A Liverpool City Councillor has accused the Government of “conning” the public into believing the so-called National Living Wage (NLW) will offset cuts to Universal Credit, it has been reported today.
Councillor Jane Corbett says cuts to Universal Credit will see the incomes of Liverpool families drop by between £60 and £200 a month.
George Osborne revealed changes to the way Universal Credit awards will be calculated in the Summer Budget, reducing the amount households can earn before Universal Credit payments are cut – ‘working allowance’.
Work allowance will also only be made available where a claimant or joint claimant has a child dependent and/or where they have limited capability for work.
Furthermore, the amount a person’s income can rise within a year (income disregard) before their claim is reassessed will be halved, from £5,000 a £2,500.
And the speed at which Universal Credit is removed will be increased by 10 percentage points to 65 percent: for every extra pound earned, a claimant will lose 65 pence from their Universal Credit award.
Councillor Jane Corbett, Liverpool City Council cabinet member for social inclusion, fairness and equalities, told the Liverpool Echo: “The government have no idea how people are surviving on very low incomes.
“They don’t understand that even a fiver here or there hits hard, so if you are losing between £60 and £200 a month, how on earth are people going to manage that?
“The government are conning people that the National Living Wage is going to cover the difference and it’s not.
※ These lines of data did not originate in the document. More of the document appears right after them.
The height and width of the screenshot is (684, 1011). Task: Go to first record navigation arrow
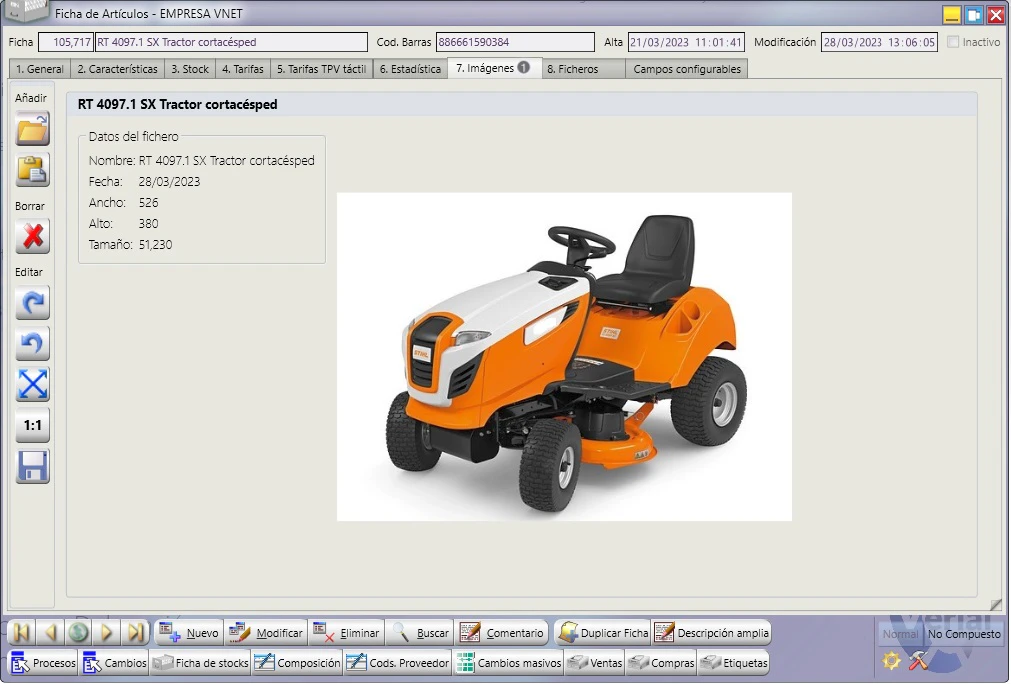[x=21, y=632]
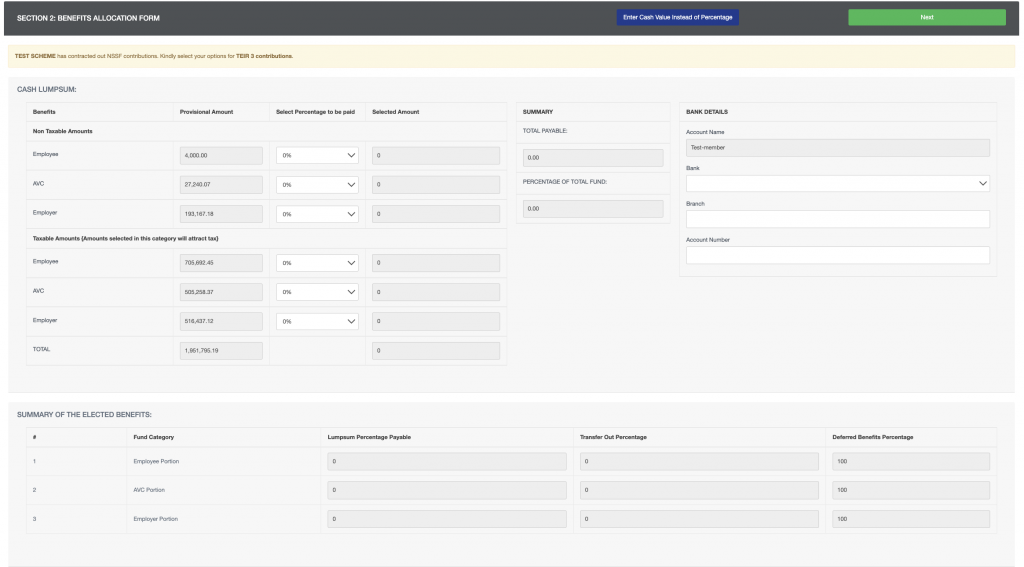Select the Percentage of Total Fund field
1024x567 pixels.
click(593, 208)
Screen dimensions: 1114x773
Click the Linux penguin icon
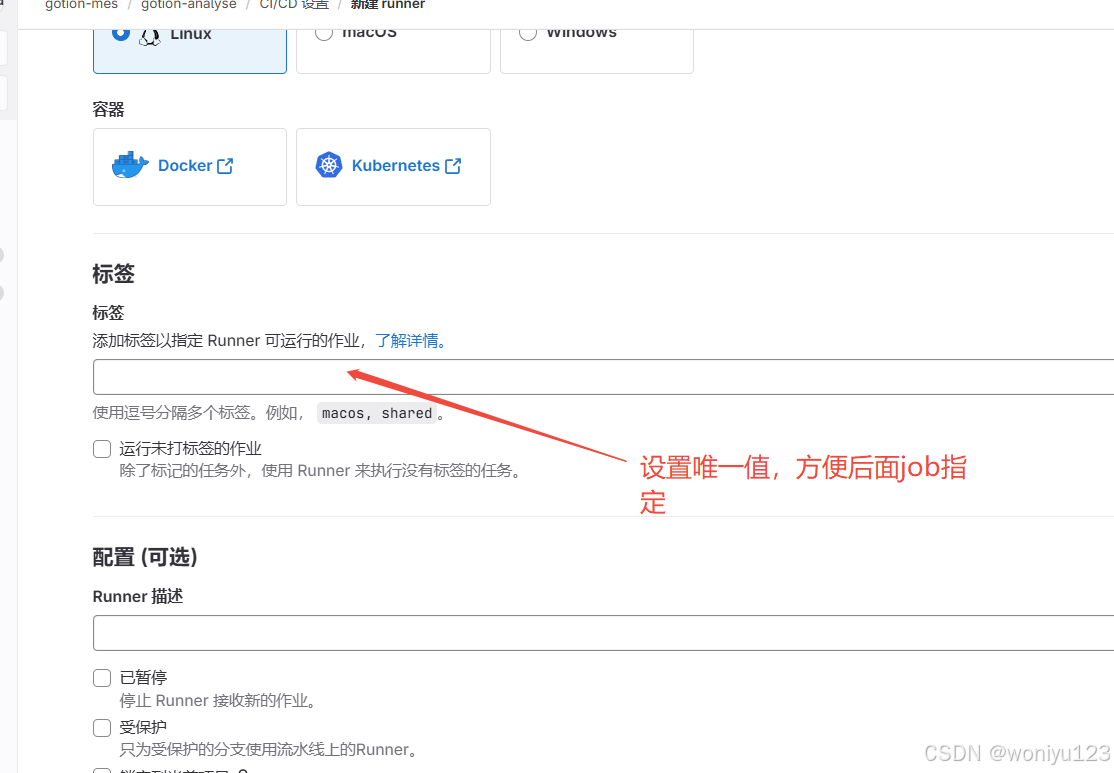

The government is not doing the basic maths on this.
“This is hurting people badly. Now children are growing up being damaged by this and the economy of the city is being damaged.
“They’re ideologically driven and it’s short-term thinking.
“The welfare system has now been made deliberately complex and the government is playing with smoke and mirrors.”
A leaked memo from Department of Work and Pensions (DWP) last month, appeared to admit that Universal Credit changes will leave some working people worse off, despite of the NLW.
Responding to the memo, Labour’s Shadow Work and Pension’s Secretary, Owen Smith MP, said Government claims that “no one is going to lose a penny” under Universal Credit have been “blown out of the water”.
Labour has since urged the Government to overhaul the “salami sliced” Universal Credit system, accusing George Osborne of using the welfare budget as a “cash cow” to fund tax cuts for the rich.
“Signifant concerns” have also been raised by the Office for Budget Responsibility (OBR), who say the Government has failed to keep pace with policy changes and hadn’t been transparent enough.
Dave Finch, a senior economic analyst at the Resolution Foundation, warned the changes risk trapping single parents in low-paid work.
“The cuts to the work allowances from the summer budget increase the risk that particularly single parents may be trapped in low hours of work”, he said.
“Once they are paying tax they will only keep 24p in every £1 that they earn.”
In a letter to Stephen Crabb, who replaced Iain Duncan Smith following his shock resignation last month, Mr Finch called on the new Work and Pensions Secretary “to review all of these decisions and to correct the mistakes made”.
“I urge you to grasp the opportunity to do so and I reassure you that I will support you wholeheartedly if you do”, he added.